* Your objective
Copy out everything from the start of the records down through the line containing "Open the green", word for word, and nothing beyond that line.
_ _ _
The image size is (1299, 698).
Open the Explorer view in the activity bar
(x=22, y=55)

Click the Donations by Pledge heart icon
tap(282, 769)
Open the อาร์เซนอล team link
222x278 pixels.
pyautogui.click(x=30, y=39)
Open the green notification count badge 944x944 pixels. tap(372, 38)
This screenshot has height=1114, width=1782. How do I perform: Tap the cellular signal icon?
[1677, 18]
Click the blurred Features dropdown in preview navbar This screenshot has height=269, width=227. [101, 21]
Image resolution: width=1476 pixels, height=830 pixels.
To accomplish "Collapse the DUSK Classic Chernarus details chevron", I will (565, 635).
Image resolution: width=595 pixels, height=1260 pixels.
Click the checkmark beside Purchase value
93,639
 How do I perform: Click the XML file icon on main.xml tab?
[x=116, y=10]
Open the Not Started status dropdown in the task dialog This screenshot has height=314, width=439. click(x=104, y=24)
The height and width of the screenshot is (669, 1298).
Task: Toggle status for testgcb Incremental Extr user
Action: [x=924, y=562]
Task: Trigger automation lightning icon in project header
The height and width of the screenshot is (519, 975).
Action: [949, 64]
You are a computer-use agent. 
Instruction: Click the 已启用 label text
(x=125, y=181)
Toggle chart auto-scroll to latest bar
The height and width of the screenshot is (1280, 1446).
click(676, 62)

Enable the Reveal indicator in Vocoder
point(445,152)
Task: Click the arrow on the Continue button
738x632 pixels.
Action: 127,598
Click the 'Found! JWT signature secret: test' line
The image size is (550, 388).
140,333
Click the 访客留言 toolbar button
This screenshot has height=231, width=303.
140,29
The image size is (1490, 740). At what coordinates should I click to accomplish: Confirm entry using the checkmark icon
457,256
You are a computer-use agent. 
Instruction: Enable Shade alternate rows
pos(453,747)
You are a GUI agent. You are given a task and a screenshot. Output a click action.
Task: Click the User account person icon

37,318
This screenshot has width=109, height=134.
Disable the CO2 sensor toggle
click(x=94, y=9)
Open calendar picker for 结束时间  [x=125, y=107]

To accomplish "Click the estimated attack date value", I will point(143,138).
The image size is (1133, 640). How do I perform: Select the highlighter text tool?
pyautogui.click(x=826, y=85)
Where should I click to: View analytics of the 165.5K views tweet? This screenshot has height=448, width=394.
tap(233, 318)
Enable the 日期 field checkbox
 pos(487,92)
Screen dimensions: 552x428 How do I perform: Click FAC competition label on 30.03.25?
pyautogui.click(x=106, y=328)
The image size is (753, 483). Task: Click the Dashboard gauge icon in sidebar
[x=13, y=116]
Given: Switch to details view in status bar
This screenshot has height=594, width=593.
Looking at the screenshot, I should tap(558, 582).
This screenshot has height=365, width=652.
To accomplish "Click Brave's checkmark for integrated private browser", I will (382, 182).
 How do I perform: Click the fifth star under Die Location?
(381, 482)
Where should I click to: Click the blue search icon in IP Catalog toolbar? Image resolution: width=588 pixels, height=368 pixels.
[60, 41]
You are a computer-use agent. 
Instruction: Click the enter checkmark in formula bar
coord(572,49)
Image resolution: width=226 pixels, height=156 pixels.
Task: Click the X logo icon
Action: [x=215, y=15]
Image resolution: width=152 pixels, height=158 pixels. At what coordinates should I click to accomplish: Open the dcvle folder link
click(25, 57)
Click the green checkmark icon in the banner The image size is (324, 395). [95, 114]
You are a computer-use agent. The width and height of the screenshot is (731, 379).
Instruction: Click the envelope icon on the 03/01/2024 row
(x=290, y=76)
_ _ _
* Output for this exercise
The image size is (1299, 698).
Open the Explorer view in the activity bar
(x=22, y=55)

Click the Donations by Pledge heart icon
tap(282, 769)
Open the อาร์เซนอล team link
222x278 pixels.
pyautogui.click(x=30, y=39)
Open the green notification count badge 944x944 pixels. tap(372, 38)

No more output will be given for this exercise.